#### What the task asks
Please report every line in the listing below that contains the string "Instruction", copying each such line in full. Case counts, so match capitals and lowercase letters precisely.
-- START OF Records supplied --
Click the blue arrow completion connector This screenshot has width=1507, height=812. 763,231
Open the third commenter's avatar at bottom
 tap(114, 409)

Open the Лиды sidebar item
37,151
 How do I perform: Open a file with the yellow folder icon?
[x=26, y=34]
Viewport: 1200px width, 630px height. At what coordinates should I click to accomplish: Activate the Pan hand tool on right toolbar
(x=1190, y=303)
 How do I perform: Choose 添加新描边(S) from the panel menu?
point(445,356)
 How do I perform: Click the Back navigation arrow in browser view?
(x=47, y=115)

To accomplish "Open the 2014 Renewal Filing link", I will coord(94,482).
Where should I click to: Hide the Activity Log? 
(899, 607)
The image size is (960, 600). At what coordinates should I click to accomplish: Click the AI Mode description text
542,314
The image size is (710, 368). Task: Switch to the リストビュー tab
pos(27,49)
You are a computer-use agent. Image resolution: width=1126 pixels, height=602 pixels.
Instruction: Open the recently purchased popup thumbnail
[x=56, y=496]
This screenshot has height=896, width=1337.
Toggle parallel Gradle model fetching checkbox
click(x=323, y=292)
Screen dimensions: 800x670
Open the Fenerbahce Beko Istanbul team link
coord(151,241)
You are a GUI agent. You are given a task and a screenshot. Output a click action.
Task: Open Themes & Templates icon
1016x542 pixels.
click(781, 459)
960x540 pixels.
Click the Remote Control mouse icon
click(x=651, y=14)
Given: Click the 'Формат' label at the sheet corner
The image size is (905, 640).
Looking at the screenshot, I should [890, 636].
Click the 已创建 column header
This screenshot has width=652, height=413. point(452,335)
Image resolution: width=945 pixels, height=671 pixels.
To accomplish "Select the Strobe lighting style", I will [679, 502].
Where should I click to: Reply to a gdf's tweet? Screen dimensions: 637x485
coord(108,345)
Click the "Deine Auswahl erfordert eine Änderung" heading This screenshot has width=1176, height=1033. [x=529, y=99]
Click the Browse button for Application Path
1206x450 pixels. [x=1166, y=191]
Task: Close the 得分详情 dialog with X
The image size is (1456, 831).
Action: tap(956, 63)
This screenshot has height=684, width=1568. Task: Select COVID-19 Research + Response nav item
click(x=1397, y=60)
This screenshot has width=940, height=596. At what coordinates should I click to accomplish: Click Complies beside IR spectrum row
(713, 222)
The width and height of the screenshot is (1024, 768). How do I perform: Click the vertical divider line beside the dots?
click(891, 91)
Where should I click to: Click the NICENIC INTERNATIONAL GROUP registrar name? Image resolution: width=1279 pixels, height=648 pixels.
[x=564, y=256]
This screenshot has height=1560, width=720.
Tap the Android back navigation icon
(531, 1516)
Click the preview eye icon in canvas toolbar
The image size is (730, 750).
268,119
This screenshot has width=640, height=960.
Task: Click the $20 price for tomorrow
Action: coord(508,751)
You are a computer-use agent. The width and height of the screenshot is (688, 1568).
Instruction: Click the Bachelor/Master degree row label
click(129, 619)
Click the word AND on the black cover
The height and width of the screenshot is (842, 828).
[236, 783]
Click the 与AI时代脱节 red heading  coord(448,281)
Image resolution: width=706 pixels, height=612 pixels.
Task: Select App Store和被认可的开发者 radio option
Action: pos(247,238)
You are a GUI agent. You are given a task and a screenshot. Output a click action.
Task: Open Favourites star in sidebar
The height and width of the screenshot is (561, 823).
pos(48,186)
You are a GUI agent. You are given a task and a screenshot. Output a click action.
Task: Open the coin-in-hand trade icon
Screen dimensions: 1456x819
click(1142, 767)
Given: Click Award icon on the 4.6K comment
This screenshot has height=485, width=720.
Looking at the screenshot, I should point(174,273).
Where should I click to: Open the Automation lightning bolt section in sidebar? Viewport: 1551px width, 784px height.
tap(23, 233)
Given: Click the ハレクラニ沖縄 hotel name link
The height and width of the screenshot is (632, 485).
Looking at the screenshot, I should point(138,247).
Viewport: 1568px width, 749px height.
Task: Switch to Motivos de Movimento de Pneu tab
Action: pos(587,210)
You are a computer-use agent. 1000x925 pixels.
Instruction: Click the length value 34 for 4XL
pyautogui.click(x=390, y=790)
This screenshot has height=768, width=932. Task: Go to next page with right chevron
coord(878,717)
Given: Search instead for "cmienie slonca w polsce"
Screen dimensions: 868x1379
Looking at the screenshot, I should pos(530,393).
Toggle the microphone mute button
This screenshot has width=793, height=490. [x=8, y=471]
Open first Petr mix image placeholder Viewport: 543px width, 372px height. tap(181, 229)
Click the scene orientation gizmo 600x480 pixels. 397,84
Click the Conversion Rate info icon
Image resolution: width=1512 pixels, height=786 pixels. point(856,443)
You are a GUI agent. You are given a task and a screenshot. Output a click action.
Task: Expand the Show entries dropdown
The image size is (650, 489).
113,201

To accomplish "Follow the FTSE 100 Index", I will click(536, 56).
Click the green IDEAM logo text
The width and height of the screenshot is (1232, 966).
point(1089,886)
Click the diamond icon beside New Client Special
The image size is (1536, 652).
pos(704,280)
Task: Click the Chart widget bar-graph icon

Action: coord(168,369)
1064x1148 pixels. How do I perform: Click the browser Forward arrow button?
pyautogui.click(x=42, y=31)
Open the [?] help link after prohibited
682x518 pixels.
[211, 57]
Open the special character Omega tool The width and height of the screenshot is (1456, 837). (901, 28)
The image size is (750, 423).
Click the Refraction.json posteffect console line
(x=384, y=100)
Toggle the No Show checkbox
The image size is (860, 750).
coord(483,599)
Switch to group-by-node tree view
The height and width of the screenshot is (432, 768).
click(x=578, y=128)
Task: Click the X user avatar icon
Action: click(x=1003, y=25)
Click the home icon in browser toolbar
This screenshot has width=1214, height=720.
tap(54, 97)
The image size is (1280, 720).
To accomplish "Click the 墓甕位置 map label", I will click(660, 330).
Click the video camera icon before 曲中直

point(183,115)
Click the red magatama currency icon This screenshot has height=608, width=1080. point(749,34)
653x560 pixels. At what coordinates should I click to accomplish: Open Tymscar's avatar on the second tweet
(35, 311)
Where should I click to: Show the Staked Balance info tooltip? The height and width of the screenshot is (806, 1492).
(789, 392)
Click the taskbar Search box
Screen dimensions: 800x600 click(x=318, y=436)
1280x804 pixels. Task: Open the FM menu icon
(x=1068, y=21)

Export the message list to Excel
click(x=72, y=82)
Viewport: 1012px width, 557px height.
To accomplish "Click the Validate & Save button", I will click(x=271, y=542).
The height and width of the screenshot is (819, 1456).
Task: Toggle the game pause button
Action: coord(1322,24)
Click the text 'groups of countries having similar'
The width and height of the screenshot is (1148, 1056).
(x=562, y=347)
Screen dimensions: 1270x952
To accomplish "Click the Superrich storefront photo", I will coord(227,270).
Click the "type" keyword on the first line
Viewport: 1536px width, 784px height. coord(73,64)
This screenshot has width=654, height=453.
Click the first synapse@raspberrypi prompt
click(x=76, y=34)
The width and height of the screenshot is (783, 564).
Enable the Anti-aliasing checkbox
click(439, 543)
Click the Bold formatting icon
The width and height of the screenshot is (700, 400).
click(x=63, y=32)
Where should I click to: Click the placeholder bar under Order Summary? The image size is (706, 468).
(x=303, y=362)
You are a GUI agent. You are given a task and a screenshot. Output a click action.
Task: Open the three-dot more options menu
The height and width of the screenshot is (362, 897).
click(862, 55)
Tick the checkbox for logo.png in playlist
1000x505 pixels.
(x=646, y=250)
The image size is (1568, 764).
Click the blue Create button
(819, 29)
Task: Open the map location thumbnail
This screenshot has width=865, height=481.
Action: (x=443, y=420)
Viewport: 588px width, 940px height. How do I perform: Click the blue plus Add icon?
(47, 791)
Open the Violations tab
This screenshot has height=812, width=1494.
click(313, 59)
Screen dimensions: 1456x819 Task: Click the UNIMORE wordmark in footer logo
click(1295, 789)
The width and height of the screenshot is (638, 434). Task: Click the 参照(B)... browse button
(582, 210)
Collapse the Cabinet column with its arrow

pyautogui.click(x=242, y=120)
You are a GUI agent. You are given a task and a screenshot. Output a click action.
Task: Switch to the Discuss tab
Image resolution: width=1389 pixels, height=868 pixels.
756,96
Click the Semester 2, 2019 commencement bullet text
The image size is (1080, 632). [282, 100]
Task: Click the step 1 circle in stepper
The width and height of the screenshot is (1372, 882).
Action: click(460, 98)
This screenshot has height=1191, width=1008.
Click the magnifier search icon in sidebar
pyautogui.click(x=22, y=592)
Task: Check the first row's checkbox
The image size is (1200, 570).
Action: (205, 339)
-- END OF Records supplied --
#### Written reply
Instruction: Open the recently purchased popup thumbnail
Instruction: Click the Bachelor/Master degree row label
Instruction: Click the length value 34 for 4XL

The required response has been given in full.